Afin de tenir compte des paiements effectués au titre du solde de l'avenant n° 2 tant par le SMDO que par la société intimée, partiellement restitués à cette dernière à la suite de l'arrêt de cette cour du 18 novembre 2020, il y a lieu de faire courir ces pénalités comme suit :
sur la somme de 473.435,33 euros HT du 1er juin 2019 au 16 mars 2020, date de paiement effectué par le SMDO (page 4 des conclusions de l'appelante),
sur la somme de 106.694,48 euros HT du 1er juin 2019 au 27 mars 2020, date de règlement par Paprec CRV (pièce 15 de l'appelante), puis du 20 mars 2021, lendemain de la date de restitution du montant de la condamnation à la société Paprec CRV en exécution de l'arrêt susvisé (pièce 18 de l'appelante), jusqu'au paiement effectif de cette somme à la société Patriarca Entreprise.
Ces pénalités s'analysant en des intérêts de retard, il n'y a pas lieu de les majorer des intérêts au taux légal ainsi que le sollicite l'appelante. Il convient en revanche d'ordonner leur capitalisation dans les conditions de l'article 1343-2 du code civil.
En revanche, l'obligation de la société Paprec CRV au paiement de la somme de 234.000 euros HT retenue par l'expert au titre d'une amplification du marché après avenant, apparaît sérieusement contestable, la réparation de ce préjudice n'apparaissant pas suffisamment caractérisée dans son quantum voire dans son principe en l'état des éléments produits.
Ainsi, l'ordonnance entreprise sera infirmée en toutes ses dispositions.
Sur les dépens et les frais irrépétibles
Succombant en la plupart de ses prétentions, la société Paprec CRV supportera les dépens de première instance et d'appel.

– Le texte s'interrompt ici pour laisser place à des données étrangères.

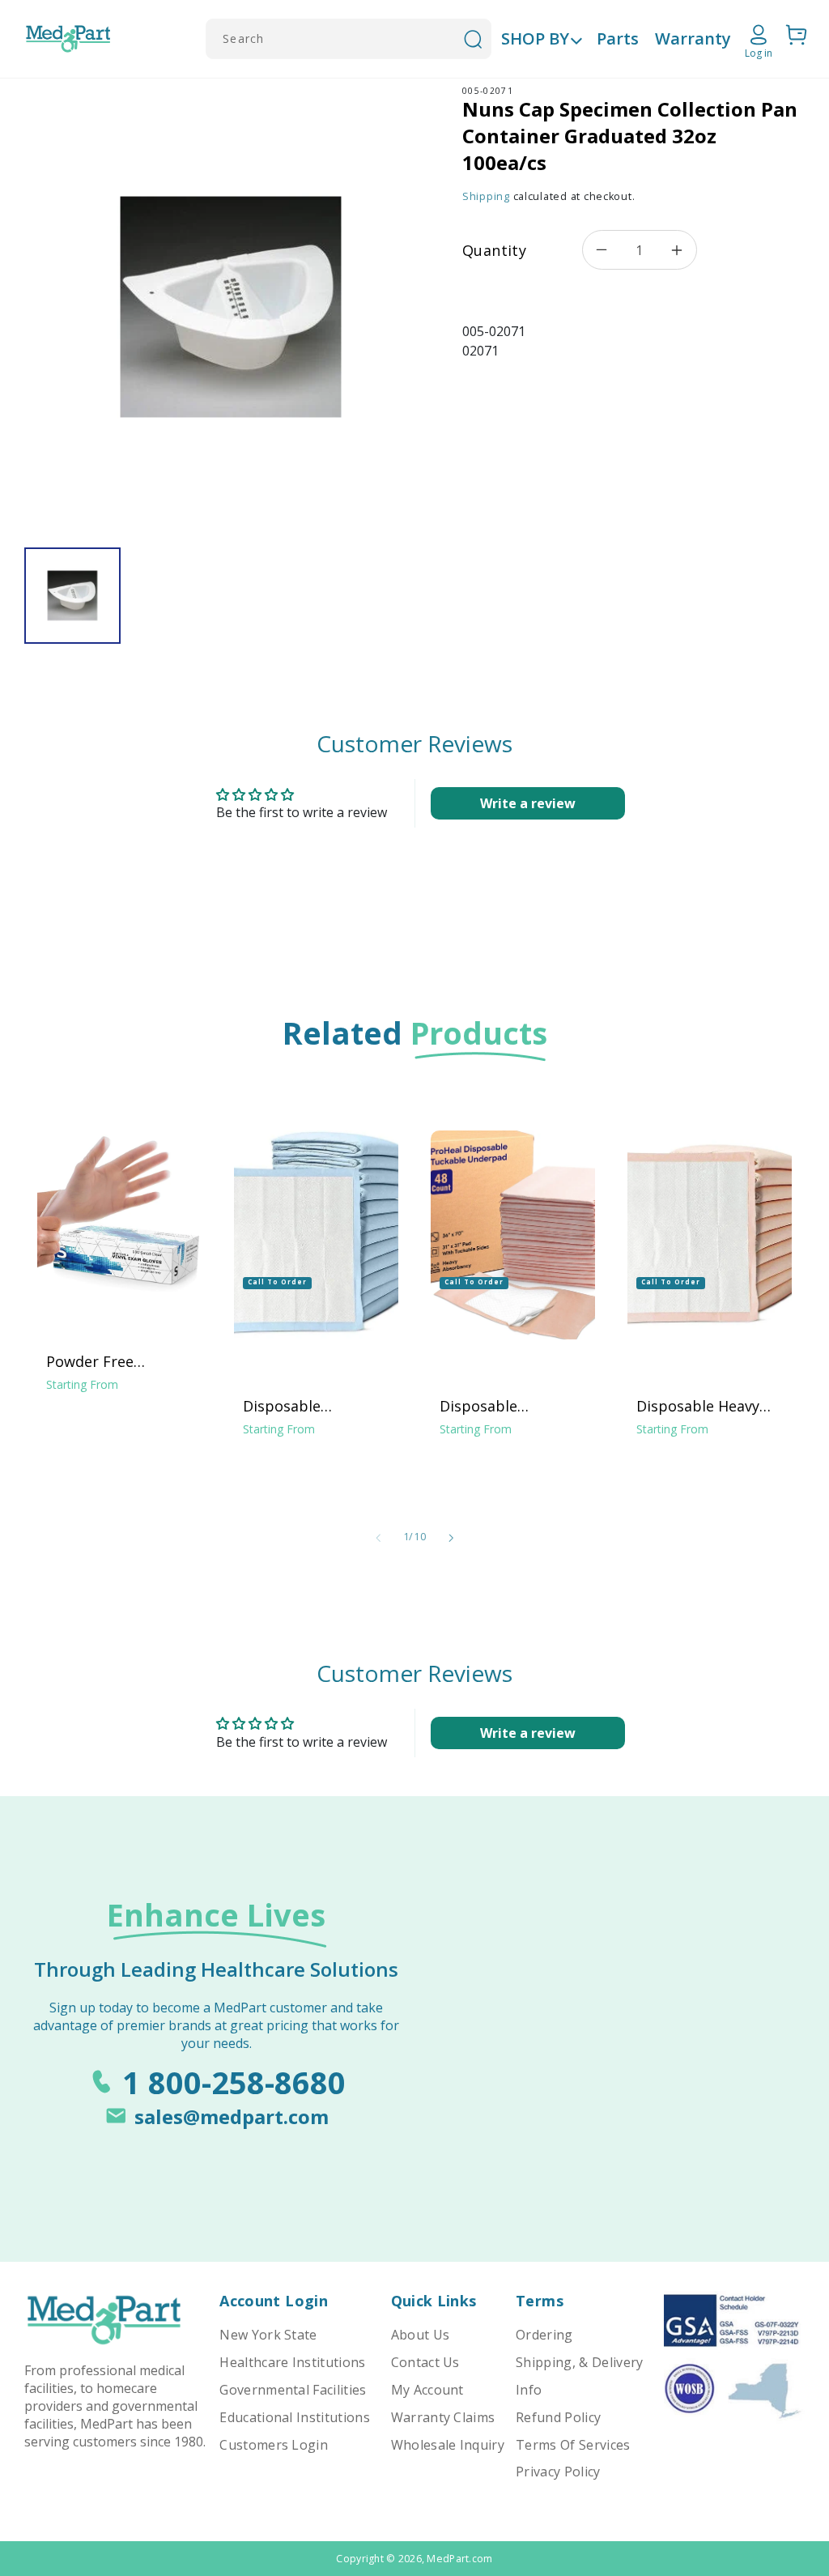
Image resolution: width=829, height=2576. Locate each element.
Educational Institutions (294, 2417)
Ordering (544, 2335)
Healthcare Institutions (292, 2362)
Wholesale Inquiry (447, 2445)
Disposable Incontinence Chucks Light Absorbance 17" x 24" (314, 1406)
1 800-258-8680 (234, 2082)
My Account (427, 2390)
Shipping (486, 196)
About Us (420, 2335)
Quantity (494, 250)
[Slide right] (451, 1538)
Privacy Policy (558, 2471)
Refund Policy (558, 2417)
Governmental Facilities (292, 2390)
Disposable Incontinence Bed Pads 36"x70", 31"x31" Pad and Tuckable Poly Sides (513, 1406)
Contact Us (425, 2362)
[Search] (472, 39)
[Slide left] (378, 1538)
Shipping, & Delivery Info (579, 2376)
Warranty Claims (443, 2417)
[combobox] (348, 39)
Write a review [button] (528, 803)
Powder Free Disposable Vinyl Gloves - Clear (103, 1361)
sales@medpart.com (231, 2116)
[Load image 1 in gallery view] (72, 595)
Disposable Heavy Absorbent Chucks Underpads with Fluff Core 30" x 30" (710, 1406)
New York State (268, 2335)
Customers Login (273, 2445)
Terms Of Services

Il sera alloué à la société Patriarca Entreprise, contrainte d'exposer des frais irrépétibles pour faire valoir ses droits, la somme de 7.000 euros sur le fondement de l'article 700 du code de procédure civile.
PAR CES MOTIFS
Infirme l'ordonnance entreprise en toutes ses dispositions ;
Statuant à nouveau,
Déclare les juridictions de l'ordre judiciaire compétentes pour connaître du litige opposant les sociétés Patriarca Entreprise et Paprec CRV ;
Condamne la société Paprec CRV à payer à la société Patriarca Entreprise, à titre de provision, les sommes de :
855.989,32 euros HT assortie de la TVA au taux en vigueur au titre des travaux supplémentaires hors avenant ;
106.694,48 euros HT assortie de la TVA au taux en vigueur représentant le solde restant dû au titre de l'avenant n° 2 ;
Condamne, à titre provisionnel, la société Paprec CRV à payer à la société Patriarca Entreprise les intérêts au taux appliqué par la Banque centrale européenne à son opération de refinancement la plus récente majoré de 10 points de pourcentage, sur la somme de 855.989,32 euros HT à compter du 1er juin 2019 et jusqu'à son paiement effectif ;
Condamne, à titre provisionnel, la société Paprec CRV à payer à la société Patriarca Entreprise les intérêts au taux appliqué par la Banque centrale européenne à son opération de refinancement la plus récente majoré de 10 points de pourcentage, sur la somme de 473.435,33 euros HT pendant la période écoulée entre le 1er juin 2019 et le 16 mars 2020 ;
Condamne, à titre provisionnel, la société Paprec CRV à payer à la société Patriarca Entreprise les intérêts au taux appliqué par la Banque centrale européenne à son opération de refinancement la plus récente majoré de 10 points de pourcentage, sur la somme de 106.694,48 euros HT pendant la période écoulée entre le 1er juin 2019 et le 27 mars 2020, puis à compter du 20 mars 2021et jusqu'à son paiement effectif ;
Ordonne la capitalisation de ces intérêts dans les conditions de l'article 1343-2 du code civil ;
Dit n'y avoir lieu d'assortir ces provisions majorées des pénalités des intérêts au taux légal ;
Dit n'y avoir lieu à référé sur le surplus de la demande de la société Patriarca Entreprise ;
Condamne la société Paprec CRV aux dépens de première instance et d'appel avec faculté de recouvrement direct conformément aux dispositions de l'article 699 du code de procédure civile et à payer à la société Patriarca Entreprise la somme de 7.000 euros sur le fondement de l'article 700 du code de procédure civile.